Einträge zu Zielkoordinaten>
_ _ _

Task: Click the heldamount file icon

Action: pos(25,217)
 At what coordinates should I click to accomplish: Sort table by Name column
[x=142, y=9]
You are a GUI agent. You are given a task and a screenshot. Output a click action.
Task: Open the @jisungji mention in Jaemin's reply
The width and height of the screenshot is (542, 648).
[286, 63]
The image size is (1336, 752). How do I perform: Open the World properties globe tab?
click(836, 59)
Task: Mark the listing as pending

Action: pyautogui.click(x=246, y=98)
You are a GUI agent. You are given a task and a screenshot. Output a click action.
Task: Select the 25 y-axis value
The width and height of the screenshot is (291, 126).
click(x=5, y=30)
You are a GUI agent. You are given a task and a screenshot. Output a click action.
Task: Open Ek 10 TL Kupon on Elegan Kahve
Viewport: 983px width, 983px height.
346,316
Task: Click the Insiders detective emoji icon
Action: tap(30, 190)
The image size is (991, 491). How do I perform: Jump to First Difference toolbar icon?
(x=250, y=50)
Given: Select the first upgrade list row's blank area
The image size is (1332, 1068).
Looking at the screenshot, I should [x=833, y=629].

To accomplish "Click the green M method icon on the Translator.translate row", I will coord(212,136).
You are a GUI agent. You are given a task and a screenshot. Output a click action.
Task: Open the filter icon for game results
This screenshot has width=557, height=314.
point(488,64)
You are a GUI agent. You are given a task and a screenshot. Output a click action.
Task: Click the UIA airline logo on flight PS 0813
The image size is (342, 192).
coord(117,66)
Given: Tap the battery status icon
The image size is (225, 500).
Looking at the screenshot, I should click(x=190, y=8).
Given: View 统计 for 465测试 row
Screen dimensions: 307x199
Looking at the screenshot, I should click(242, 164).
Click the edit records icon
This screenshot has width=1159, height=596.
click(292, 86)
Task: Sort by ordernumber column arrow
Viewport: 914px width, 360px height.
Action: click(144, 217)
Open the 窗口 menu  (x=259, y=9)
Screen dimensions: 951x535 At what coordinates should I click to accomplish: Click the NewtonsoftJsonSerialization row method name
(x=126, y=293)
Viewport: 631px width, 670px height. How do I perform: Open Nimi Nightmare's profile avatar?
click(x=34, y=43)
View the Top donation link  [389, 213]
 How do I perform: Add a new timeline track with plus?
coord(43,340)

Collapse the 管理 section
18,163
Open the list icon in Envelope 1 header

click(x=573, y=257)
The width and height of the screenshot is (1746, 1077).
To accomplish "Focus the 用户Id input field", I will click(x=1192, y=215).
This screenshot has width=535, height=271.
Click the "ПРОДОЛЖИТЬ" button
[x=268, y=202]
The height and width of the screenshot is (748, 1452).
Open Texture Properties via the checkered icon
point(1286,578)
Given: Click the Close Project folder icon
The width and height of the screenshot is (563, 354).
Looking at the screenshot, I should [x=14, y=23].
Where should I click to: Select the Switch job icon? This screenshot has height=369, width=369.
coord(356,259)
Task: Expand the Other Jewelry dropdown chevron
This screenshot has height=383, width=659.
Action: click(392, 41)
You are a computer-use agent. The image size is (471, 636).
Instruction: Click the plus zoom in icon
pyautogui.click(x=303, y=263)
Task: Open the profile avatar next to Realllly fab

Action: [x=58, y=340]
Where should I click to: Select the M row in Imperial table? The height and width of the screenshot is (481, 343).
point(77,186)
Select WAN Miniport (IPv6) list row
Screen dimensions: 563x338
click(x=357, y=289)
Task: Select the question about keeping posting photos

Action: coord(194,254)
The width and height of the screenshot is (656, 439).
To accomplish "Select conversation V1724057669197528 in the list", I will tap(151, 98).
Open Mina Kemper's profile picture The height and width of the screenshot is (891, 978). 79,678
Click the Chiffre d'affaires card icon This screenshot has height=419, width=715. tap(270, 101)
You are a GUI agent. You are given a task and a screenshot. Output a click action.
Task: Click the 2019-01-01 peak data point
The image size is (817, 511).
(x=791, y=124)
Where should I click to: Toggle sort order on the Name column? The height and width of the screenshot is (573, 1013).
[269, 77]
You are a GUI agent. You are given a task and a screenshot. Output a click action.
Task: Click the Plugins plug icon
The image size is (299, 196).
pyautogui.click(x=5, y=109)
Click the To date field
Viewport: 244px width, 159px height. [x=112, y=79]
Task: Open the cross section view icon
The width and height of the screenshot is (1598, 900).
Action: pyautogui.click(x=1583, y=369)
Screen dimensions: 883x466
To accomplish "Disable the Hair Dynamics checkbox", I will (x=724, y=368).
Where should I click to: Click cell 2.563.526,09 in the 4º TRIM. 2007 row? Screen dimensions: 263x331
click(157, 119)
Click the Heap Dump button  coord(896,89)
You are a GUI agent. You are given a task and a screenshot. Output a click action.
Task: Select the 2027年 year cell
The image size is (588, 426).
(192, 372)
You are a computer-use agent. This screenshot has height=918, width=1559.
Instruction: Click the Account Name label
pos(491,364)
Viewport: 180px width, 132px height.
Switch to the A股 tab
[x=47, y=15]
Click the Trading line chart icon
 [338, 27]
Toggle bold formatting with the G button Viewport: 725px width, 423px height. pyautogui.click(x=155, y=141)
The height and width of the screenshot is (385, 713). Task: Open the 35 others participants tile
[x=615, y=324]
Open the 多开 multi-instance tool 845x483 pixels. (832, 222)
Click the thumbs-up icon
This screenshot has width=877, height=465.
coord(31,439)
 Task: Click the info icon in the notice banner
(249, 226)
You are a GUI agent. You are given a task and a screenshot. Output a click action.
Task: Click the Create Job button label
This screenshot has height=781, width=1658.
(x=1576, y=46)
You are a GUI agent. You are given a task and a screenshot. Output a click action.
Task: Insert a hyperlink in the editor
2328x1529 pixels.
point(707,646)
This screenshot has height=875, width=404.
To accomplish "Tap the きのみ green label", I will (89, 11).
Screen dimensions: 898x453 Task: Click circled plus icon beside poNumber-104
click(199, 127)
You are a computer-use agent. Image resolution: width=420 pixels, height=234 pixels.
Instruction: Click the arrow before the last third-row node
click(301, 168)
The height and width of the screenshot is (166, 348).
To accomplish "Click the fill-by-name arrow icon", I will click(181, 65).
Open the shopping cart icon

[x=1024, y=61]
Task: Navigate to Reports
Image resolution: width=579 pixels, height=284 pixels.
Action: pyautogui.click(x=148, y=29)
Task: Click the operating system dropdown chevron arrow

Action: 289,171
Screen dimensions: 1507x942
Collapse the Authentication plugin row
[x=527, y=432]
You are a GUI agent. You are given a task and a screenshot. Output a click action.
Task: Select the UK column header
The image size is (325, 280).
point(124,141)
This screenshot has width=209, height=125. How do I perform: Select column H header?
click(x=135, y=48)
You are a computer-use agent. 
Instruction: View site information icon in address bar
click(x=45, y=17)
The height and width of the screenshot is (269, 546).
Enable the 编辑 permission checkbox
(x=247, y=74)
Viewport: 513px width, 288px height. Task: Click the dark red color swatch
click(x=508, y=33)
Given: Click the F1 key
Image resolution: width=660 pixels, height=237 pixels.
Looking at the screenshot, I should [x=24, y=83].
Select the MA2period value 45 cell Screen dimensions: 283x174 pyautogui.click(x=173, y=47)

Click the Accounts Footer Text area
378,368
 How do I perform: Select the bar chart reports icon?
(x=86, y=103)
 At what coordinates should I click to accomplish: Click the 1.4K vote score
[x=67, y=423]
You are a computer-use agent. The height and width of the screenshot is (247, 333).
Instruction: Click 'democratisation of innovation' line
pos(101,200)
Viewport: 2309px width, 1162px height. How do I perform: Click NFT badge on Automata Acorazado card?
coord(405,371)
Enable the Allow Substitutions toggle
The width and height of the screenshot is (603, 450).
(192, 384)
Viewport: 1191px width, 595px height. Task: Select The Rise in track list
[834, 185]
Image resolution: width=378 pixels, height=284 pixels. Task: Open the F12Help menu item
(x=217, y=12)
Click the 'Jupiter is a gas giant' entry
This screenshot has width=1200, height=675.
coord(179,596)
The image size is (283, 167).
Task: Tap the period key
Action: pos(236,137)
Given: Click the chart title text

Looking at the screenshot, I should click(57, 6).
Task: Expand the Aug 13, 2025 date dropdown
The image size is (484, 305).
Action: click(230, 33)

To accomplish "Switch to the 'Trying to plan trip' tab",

_ _ _

GESTELLTE AUFGABE> Gib die Zeilen vom Anfang an bis einschließlich der Zeile mit „Action: pyautogui.click(x=246, y=98)“ wortgetreu noch einmal wieder.

ANTWORT ZUR ÜBUNG>
Task: Click the heldamount file icon

Action: pos(25,217)
 At what coordinates should I click to accomplish: Sort table by Name column
[x=142, y=9]
You are a GUI agent. You are given a task and a screenshot. Output a click action.
Task: Open the @jisungji mention in Jaemin's reply
The width and height of the screenshot is (542, 648).
[286, 63]
The image size is (1336, 752). How do I perform: Open the World properties globe tab?
click(836, 59)
Task: Mark the listing as pending

Action: pyautogui.click(x=246, y=98)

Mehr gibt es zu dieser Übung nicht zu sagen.